> _What to do_: Only an exact, complete copy of the listing will serve as the answer.

> _Information given_:
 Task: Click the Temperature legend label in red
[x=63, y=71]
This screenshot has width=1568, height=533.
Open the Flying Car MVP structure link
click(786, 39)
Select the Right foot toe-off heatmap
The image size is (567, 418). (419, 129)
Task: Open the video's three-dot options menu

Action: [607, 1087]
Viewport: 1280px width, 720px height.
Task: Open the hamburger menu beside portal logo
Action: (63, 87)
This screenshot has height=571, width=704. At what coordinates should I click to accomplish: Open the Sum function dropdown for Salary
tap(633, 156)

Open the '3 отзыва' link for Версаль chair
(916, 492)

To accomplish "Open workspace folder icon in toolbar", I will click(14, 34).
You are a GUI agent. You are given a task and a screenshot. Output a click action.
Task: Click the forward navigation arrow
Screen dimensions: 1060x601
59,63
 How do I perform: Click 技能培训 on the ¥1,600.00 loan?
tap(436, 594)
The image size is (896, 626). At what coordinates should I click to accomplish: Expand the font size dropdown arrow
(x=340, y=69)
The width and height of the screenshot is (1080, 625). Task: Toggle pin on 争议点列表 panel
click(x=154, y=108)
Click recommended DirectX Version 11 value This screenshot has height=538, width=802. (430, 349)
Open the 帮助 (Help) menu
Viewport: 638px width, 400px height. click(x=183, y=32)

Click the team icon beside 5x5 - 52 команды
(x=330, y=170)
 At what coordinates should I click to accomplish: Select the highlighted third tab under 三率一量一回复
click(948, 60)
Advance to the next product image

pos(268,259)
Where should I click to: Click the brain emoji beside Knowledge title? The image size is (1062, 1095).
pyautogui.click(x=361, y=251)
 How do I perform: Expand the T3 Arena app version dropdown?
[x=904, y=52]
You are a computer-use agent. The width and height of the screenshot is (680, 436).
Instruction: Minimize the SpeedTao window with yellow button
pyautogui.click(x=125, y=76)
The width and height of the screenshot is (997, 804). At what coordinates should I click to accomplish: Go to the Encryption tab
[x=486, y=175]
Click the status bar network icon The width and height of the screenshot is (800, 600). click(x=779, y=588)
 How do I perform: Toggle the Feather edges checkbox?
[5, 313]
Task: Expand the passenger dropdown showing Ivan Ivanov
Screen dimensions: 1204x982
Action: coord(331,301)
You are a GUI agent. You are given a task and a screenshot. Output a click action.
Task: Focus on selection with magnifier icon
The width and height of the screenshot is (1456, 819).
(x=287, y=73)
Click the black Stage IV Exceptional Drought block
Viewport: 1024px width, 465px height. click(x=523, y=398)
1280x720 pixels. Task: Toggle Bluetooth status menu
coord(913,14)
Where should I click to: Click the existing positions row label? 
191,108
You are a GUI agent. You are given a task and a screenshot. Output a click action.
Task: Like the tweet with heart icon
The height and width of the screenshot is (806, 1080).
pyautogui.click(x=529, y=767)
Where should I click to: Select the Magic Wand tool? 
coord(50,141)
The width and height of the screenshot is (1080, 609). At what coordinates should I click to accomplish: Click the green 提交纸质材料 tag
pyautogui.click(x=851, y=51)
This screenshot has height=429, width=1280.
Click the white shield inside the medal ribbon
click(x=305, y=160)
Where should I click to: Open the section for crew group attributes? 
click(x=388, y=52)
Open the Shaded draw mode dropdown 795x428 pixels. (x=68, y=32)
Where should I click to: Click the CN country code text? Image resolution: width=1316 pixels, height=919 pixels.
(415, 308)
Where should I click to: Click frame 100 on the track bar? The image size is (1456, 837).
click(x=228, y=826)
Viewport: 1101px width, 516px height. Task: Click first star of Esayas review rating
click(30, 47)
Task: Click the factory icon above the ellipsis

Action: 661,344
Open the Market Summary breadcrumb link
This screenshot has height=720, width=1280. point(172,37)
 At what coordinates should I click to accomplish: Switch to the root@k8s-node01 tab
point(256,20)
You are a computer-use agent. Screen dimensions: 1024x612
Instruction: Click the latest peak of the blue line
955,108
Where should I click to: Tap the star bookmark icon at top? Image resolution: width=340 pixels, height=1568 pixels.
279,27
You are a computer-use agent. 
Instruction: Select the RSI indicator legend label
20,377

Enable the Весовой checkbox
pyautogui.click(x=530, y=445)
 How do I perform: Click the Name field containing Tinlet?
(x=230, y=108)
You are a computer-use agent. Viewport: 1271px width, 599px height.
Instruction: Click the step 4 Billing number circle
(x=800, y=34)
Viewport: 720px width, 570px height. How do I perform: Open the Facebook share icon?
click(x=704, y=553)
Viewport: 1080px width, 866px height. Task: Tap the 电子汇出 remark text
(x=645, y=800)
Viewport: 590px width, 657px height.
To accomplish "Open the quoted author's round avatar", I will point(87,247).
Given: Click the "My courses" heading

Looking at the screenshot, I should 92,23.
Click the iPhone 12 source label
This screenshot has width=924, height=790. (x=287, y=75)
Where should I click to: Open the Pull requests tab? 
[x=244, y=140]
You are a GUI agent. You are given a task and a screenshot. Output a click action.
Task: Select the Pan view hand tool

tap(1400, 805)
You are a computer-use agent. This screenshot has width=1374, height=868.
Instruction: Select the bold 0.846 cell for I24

> _Answer box_:
 Task: Click the Temperature legend label in red
[x=63, y=71]
This screenshot has width=1568, height=533.
Open the Flying Car MVP structure link
click(786, 39)
Select the Right foot toe-off heatmap
The image size is (567, 418). (419, 129)
Task: Open the video's three-dot options menu

Action: [607, 1087]
Viewport: 1280px width, 720px height.
Task: Open the hamburger menu beside portal logo
Action: (63, 87)
This screenshot has height=571, width=704. At what coordinates should I click to accomplish: Open the Sum function dropdown for Salary
tap(633, 156)

Open the '3 отзыва' link for Версаль chair
(916, 492)

To accomplish "Open workspace folder icon in toolbar", I will click(14, 34).
You are a GUI agent. You are given a task and a screenshot. Output a click action.
Task: Click the forward navigation arrow
Screen dimensions: 1060x601
59,63
 How do I perform: Click 技能培训 on the ¥1,600.00 loan?
tap(436, 594)
The image size is (896, 626). At what coordinates should I click to accomplish: Expand the font size dropdown arrow
(x=340, y=69)
The width and height of the screenshot is (1080, 625). Task: Toggle pin on 争议点列表 panel
click(x=154, y=108)
Click recommended DirectX Version 11 value This screenshot has height=538, width=802. (430, 349)
Open the 帮助 (Help) menu
Viewport: 638px width, 400px height. click(x=183, y=32)

Click the team icon beside 5x5 - 52 команды
(x=330, y=170)
 At what coordinates should I click to accomplish: Select the highlighted third tab under 三率一量一回复
click(948, 60)
Advance to the next product image

pos(268,259)
Where should I click to: Click the brain emoji beside Knowledge title? The image size is (1062, 1095).
pyautogui.click(x=361, y=251)
 How do I perform: Expand the T3 Arena app version dropdown?
[x=904, y=52]
You are a computer-use agent. The width and height of the screenshot is (680, 436).
Instruction: Minimize the SpeedTao window with yellow button
pyautogui.click(x=125, y=76)
The width and height of the screenshot is (997, 804). At what coordinates should I click to accomplish: Go to the Encryption tab
[x=486, y=175]
Click the status bar network icon The width and height of the screenshot is (800, 600). click(x=779, y=588)
 How do I perform: Toggle the Feather edges checkbox?
[5, 313]
Task: Expand the passenger dropdown showing Ivan Ivanov
Screen dimensions: 1204x982
Action: coord(331,301)
You are a GUI agent. You are given a task and a screenshot. Output a click action.
Task: Focus on selection with magnifier icon
The width and height of the screenshot is (1456, 819).
(x=287, y=73)
Click the black Stage IV Exceptional Drought block
Viewport: 1024px width, 465px height. click(x=523, y=398)
1280x720 pixels. Task: Toggle Bluetooth status menu
coord(913,14)
Where should I click to: Click the existing positions row label? 
191,108
You are a GUI agent. You are given a task and a screenshot. Output a click action.
Task: Like the tweet with heart icon
The height and width of the screenshot is (806, 1080).
pyautogui.click(x=529, y=767)
Where should I click to: Select the Magic Wand tool? 
coord(50,141)
The width and height of the screenshot is (1080, 609). At what coordinates should I click to accomplish: Click the green 提交纸质材料 tag
pyautogui.click(x=851, y=51)
This screenshot has height=429, width=1280.
Click the white shield inside the medal ribbon
click(x=305, y=160)
Where should I click to: Open the section for crew group attributes? 
click(x=388, y=52)
Open the Shaded draw mode dropdown 795x428 pixels. (x=68, y=32)
Where should I click to: Click the CN country code text? Image resolution: width=1316 pixels, height=919 pixels.
(415, 308)
Where should I click to: Click frame 100 on the track bar? The image size is (1456, 837).
click(x=228, y=826)
Viewport: 1101px width, 516px height. Task: Click first star of Esayas review rating
click(30, 47)
Task: Click the factory icon above the ellipsis

Action: 661,344
Open the Market Summary breadcrumb link
This screenshot has height=720, width=1280. point(172,37)
 At what coordinates should I click to accomplish: Switch to the root@k8s-node01 tab
point(256,20)
You are a computer-use agent. Screen dimensions: 1024x612
Instruction: Click the latest peak of the blue line
955,108
Where should I click to: Tap the star bookmark icon at top? Image resolution: width=340 pixels, height=1568 pixels.
279,27
You are a computer-use agent. 
Instruction: Select the RSI indicator legend label
20,377

Enable the Весовой checkbox
pyautogui.click(x=530, y=445)
 How do I perform: Click the Name field containing Tinlet?
(x=230, y=108)
You are a computer-use agent. Viewport: 1271px width, 599px height.
Instruction: Click the step 4 Billing number circle
(x=800, y=34)
Viewport: 720px width, 570px height. How do I perform: Open the Facebook share icon?
click(x=704, y=553)
Viewport: 1080px width, 866px height. Task: Tap the 电子汇出 remark text
(x=645, y=800)
Viewport: 590px width, 657px height.
To accomplish "Open the quoted author's round avatar", I will point(87,247).
Given: Click the "My courses" heading

Looking at the screenshot, I should 92,23.
Click the iPhone 12 source label
This screenshot has width=924, height=790. (x=287, y=75)
Where should I click to: Open the Pull requests tab? 
[x=244, y=140]
You are a GUI agent. You are given a task and a screenshot. Output a click action.
Task: Select the Pan view hand tool

tap(1400, 805)
You are a computer-use agent. This screenshot has width=1374, height=868.
Instruction: Select the bold 0.846 cell for I24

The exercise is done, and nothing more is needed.